In this final figure, I mashed together five nominal (before accounting for inflation) wage and compensation series to get a bead on wage growth without depending on one wage series. The first key point is that after falling off a cliff in the Great Recession, the series flattened as the recovery took hold and only fairly recently started slowly rising to its current pace of around 2.5 percent.
Compare that recent trend to earlier recoveries in the picture and you’ll see that the current slope is not particularly steep while the growth rate itself is quite low in historical terms. These nuances are important.
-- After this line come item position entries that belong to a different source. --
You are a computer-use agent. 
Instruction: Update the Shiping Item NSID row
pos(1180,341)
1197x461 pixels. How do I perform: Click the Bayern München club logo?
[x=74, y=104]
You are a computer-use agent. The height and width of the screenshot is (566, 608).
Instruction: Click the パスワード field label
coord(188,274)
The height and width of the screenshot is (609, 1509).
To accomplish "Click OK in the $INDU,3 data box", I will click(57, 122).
The fact that low unemployment is generating some wage pressure is both expected and positive, but the fact of nominal wage growth does not in and of itself imply full employment. As the first two indicators showed, there are still millions of workers who would like more hours of work and millions more on the sidelines who could perhaps be pulled into a welcoming job market. That extra slack is still modulating any building wage pressure.
Evaluating whether we’re at full employment is not like determining whether a glass is full of water. It’s a dynamic question, involving the interaction of many moving parts. Depending on the unemployment rate alone is a clear mistake. Nor does inflation answer the question. First, inflationary dynamics in recent years are not well understood, as price growth has been uniquely unresponsive to the usual variables. True, inflation, both actual and expected — have slightly accelerated in recent months, but that’s partly due to normalizing energy prices, which are set in global markets and thus have little bearing on the full employment question. The Fed continues to miss its 2 percent core inflation target on the downside and by a longshot.
The punchline is that working families depend on their paychecks, not their stock returns, and thanks to the tightening job market and the extra bargaining clout it delivers, those paychecks are finally starting to show a little bit of muscle (minimum wage increases are helping too). But while we’re closing in on full employment, we’re not there yet. That means steady as she goes at the Federal Reserve — feet off the interest rate brakes, please.
As for team Trump, unlike its predecessor, it inherited a solid labor market. My message would thus be: please try not to screw it up.